Transforming grief into a work of art that touches someone has been and continues to be a way of healing. The best songs, poetry, movies and art are created out of loss. Expressions of great pain were reflected by the images of Picasso’s Guernica or in the words of writers like C.S. Lewis. Or Eric Clapton’s song Heaven written about the loss of his little boy. Creating art out of loss is certainly not a fair trade for the loss, but sharing an expression of grief with others can help tell the story and stay connected to who you’ve lost. Many people find that journaling helps.
*There is something to be said about our biology being affected by grief. Losing someone close to us changes our biochemistry. Respiration, heart rate, and nervous system responses are all partially regulated by close contact with familiar people and animals: these brain functions are all deeply affected when we’ve lost someone close. I’m not a neurobiologist (surprise, surprise) however it is a factor of neurobiology. Losing someone close changes us is ways we never could forsee.

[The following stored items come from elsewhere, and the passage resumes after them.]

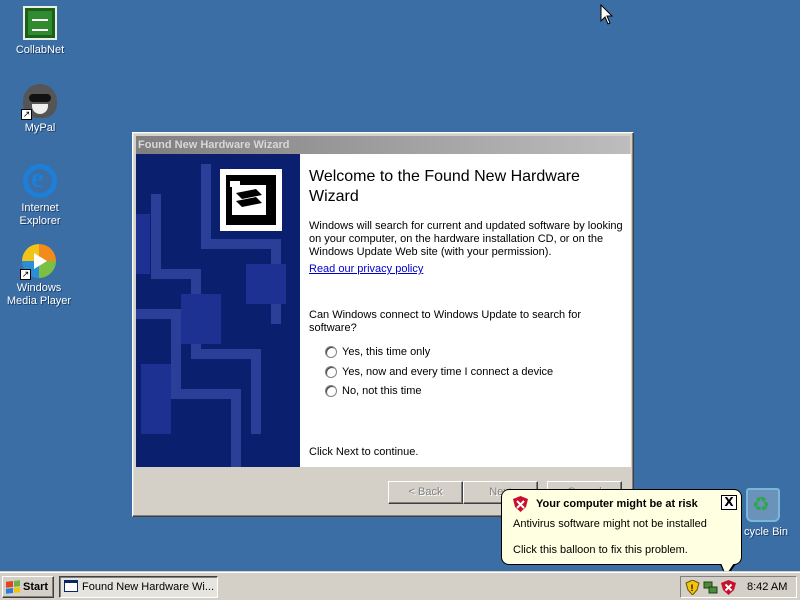 The height and width of the screenshot is (600, 800). I want to click on back-button: < Back, so click(426, 492).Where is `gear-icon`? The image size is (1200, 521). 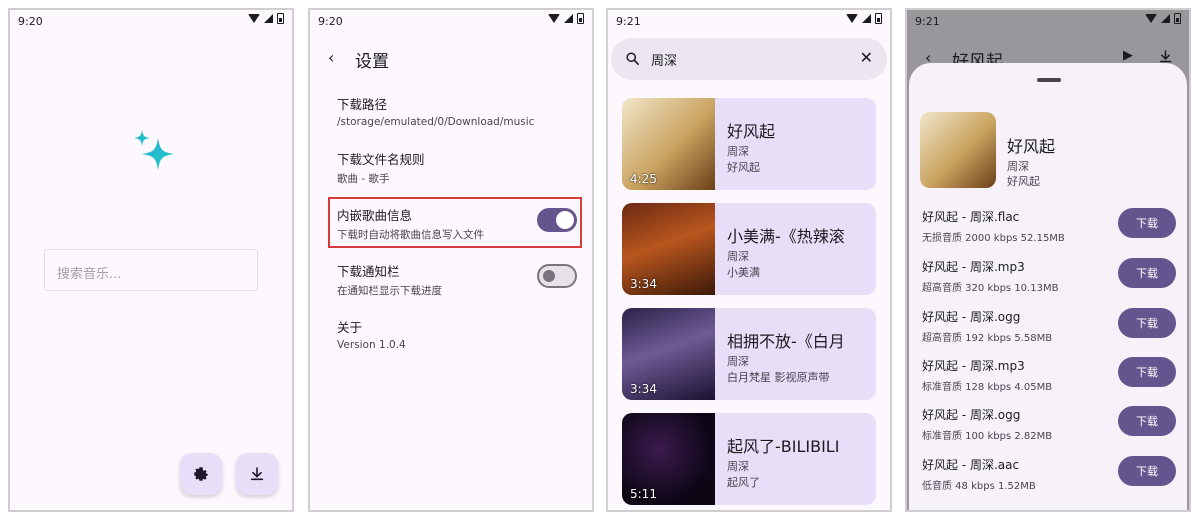 gear-icon is located at coordinates (201, 474).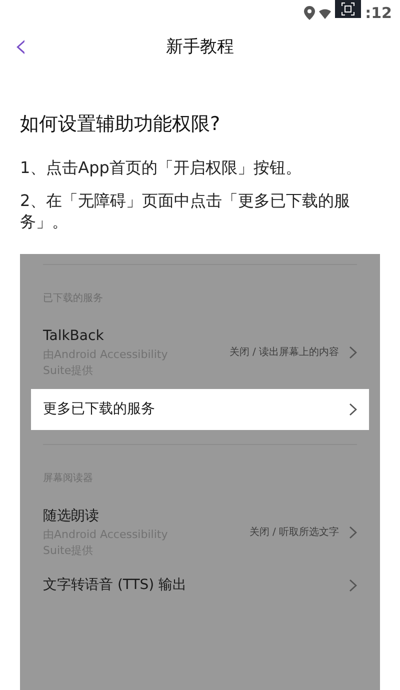  I want to click on screenshot-icon, so click(348, 9).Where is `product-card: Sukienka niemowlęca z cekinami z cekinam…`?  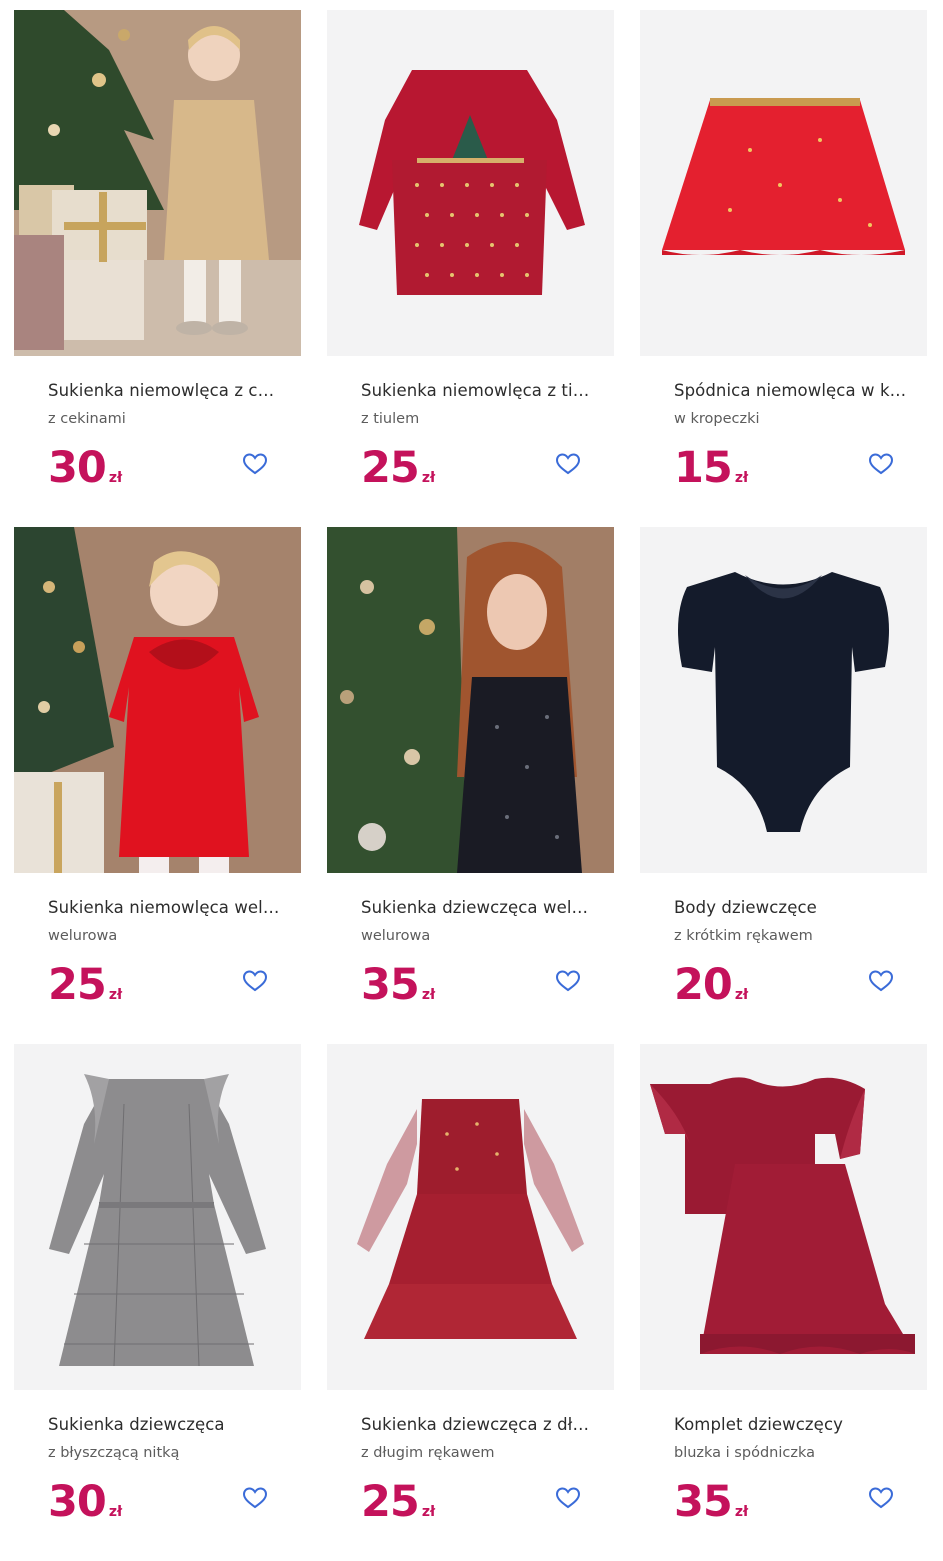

Then there’s the emotional rollercoaster just when you think you’ve got it all under control. And so you cannot expect everyone to understand your being overly sensitive or acting a little irritable at times. Your real friends of course will understand some occasional out of character behaviour as being related to a deep sadness. Someone said “those who support your shifting needs are the ones to keep in your life. The others? They can be set free.” Well meaning people can sometimes be very unkind; even cruel.
So missing someone who you’ll never get to see again in this lifetime is like finishing a great book that you like so much you don’t ever want it to end. You turn the last chapter but the storyline will resonate with you for the rest of your life.
And that my friends is what true love is all about.